Eu apenas refiro uma opinião, naturalmente subjectiva, sobre um certo
espírito de exibicionismo glorificador, que
predomina na ficção criada – em duas semanas, ao que parece - e reduz um homem a
evocações ou breves passagens de vida assentes na mulher amada, já morta e
imprescindível, qual Beatriz de Dante, ou na transferência para breves
encontros com figuras contestatárias, que aclaram – ou não – o seu próprio
pensamento, ou outros breves encontros – com Ramalho Eanes e Jorge
Sampaio, figuras inertes, inacessíveis à compreensão estrangeira, só para português
entender, pois - ou mesmo Lídia Jorge, intermediária, qual pitonisa aclarando
o destino, perante as dúvidas do sábio. E os ruídos do caos imaginário, já que
tudo se passa no pensamento daquele, mais assimilando o universo da acção deste
filme ao dos filmes da ficção infantil, labirínticos e ruidosos.
Gil Vicente já nos brindara com a Trilogia das Barcas, este filme parece
um pouco na mesma linha de homenagem aos “Bons” – os “Grandes do Mundo” que
vemos merecerem a Glória, no “Auto da Barca da Glória”, da alegoria vicentina.

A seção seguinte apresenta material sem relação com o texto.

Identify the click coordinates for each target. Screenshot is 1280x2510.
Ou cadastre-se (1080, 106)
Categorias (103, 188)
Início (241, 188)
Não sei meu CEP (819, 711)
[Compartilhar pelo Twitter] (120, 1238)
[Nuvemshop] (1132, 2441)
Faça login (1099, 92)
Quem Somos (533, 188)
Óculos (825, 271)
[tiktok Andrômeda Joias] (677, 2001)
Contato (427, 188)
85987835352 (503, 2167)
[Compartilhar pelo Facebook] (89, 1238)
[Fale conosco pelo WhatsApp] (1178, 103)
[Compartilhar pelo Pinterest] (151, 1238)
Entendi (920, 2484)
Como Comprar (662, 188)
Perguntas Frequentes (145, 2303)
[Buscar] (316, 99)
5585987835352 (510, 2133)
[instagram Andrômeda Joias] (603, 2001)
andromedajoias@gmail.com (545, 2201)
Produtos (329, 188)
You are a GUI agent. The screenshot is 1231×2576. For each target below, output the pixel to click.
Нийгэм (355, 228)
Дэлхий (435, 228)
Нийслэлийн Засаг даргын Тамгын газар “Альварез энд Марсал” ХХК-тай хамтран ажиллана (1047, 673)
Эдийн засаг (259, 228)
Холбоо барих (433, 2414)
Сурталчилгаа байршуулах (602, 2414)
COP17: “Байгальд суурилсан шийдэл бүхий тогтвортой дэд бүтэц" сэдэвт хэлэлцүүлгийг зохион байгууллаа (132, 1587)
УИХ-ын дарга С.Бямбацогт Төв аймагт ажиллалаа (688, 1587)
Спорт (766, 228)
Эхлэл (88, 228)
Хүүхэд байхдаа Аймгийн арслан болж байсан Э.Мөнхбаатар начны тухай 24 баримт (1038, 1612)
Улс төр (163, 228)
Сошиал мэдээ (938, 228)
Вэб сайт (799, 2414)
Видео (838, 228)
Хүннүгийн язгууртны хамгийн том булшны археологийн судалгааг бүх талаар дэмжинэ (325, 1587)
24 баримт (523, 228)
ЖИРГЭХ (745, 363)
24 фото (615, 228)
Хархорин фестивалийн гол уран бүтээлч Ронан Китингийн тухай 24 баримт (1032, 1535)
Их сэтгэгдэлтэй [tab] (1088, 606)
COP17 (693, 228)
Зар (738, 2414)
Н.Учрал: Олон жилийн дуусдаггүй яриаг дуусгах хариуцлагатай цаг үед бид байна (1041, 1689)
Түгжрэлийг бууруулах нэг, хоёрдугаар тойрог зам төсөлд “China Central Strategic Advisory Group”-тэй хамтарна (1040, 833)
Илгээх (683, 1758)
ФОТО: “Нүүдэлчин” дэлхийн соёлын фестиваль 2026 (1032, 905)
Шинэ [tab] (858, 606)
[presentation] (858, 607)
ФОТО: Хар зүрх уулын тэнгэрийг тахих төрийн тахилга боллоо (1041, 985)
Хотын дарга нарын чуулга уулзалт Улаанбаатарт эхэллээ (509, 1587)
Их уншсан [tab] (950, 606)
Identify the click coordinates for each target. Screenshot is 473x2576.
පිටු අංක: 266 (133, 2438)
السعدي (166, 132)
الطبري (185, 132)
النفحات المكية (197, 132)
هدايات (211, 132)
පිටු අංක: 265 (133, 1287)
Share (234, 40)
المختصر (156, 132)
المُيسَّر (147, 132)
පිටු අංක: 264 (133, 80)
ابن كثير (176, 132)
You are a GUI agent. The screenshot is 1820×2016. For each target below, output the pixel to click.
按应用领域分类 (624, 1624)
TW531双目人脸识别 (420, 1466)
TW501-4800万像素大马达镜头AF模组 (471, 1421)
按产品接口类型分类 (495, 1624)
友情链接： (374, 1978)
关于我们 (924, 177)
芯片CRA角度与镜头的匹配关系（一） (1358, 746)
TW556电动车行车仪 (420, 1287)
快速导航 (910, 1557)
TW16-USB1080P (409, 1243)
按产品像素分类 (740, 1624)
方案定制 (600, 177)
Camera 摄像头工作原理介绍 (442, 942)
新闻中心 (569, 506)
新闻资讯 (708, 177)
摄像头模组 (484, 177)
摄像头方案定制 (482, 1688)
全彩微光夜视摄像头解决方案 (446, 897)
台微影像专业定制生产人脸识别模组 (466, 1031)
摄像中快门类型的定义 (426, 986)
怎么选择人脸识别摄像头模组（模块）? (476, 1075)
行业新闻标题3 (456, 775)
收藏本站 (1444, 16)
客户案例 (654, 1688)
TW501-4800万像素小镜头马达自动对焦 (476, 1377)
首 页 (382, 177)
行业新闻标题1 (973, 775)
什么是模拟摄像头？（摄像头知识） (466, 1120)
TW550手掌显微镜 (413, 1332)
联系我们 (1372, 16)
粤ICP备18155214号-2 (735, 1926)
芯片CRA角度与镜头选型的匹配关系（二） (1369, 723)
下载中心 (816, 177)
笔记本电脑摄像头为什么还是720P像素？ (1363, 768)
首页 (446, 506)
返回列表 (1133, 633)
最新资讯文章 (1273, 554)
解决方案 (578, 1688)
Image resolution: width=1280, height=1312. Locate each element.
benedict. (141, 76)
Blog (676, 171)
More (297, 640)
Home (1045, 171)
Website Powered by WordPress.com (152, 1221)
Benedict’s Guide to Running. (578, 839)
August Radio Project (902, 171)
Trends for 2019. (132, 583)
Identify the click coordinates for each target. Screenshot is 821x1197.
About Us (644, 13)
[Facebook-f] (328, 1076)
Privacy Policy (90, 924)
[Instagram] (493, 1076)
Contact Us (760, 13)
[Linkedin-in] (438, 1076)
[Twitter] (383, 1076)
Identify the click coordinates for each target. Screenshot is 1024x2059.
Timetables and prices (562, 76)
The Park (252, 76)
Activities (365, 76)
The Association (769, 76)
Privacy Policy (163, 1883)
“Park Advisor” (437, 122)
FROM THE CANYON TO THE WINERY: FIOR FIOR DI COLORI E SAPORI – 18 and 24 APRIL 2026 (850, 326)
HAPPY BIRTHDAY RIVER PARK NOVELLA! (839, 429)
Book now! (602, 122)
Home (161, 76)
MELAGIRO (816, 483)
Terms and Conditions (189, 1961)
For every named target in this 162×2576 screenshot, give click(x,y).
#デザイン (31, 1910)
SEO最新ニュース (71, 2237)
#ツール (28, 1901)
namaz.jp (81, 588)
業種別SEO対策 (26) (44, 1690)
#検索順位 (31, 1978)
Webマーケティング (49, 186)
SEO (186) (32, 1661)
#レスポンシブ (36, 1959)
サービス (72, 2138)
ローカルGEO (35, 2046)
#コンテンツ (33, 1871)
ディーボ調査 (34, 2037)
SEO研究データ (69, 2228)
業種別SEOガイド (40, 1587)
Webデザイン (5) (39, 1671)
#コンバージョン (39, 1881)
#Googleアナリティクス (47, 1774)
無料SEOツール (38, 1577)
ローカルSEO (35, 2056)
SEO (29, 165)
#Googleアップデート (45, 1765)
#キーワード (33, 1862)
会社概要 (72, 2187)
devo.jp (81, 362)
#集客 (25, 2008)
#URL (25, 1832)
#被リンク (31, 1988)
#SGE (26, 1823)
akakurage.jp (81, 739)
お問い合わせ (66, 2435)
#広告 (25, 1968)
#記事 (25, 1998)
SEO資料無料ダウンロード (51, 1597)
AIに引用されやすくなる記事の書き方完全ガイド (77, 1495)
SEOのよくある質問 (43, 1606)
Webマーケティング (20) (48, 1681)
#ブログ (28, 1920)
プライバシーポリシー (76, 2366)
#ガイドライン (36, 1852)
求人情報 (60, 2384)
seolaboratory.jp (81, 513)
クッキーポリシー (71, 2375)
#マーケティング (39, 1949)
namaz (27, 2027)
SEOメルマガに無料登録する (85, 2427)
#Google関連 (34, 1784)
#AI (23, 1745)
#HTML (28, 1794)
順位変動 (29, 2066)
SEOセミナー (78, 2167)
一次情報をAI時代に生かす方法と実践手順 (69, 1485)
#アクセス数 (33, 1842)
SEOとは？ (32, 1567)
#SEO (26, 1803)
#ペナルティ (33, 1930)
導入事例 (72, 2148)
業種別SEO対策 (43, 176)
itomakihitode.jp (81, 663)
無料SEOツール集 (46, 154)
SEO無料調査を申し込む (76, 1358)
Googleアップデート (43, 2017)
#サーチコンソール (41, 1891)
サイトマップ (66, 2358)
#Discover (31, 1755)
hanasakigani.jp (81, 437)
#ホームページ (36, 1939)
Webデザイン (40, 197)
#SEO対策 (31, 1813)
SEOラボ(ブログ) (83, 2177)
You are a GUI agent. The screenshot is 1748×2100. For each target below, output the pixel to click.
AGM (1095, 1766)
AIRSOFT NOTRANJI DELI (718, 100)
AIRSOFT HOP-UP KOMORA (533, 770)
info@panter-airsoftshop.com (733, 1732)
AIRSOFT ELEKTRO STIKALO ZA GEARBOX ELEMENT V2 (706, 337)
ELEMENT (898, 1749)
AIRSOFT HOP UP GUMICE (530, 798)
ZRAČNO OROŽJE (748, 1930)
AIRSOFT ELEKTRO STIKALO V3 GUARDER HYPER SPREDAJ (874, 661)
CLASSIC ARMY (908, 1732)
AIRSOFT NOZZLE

Mas é uma opinião subjectiva, eu também não admirei a canção do Salvador
Sobral e ela ganhou o festival. Será que, se lá fossem as “Ninfas do Atlântico”,
que me encheram as medidas, estas teriam ganho?
I TEXTO
Um grupo de amigos de Eduardo Lourenço, que incluiu Ramalho Eanes, José
Carlos Vasconcelos, Pilar del Río e o general Luís Sequeira, decidiu promover a
realização de um filme que celebrasse a vida e a obra do ensaísta, mas que
funcionasse também como instrumento de divulgação do seu pensamento. O resultado é O Labirinto da Saudade,
um filme de Miguel Gonçalves Mendes que a RTP1 exibe esta
quarta-feira à noite, pelas 21h00, assinalado o 95º aniversário de
Eduardo Lourenço, e que chega no dia seguinte a várias salas do país.
Realizador de Autografia (2004), sobre Mário Cesariny, e
de José e Pilar (2011), dedicado a Saramago e Pilar del Río, Miguel Gonçalves Mendes está habituado a trabalhar sem pressas.
“Demorei três anos a fazer o filme do Cesariny, e com o Saramago foram quatro”,
diz o cineasta. “Isto foi uma experiência completamente nova: teve de ser
tudo filmado em 13 dias.” Uma das consequências de lidar com prazos
apertados foi ter de alterar o seu método habitual de trabalho, que geralmente
dispensa uma excessiva planificação prévia: “Aqui tive mesmo de escrever um
argumento, porque tinha os dias contados.”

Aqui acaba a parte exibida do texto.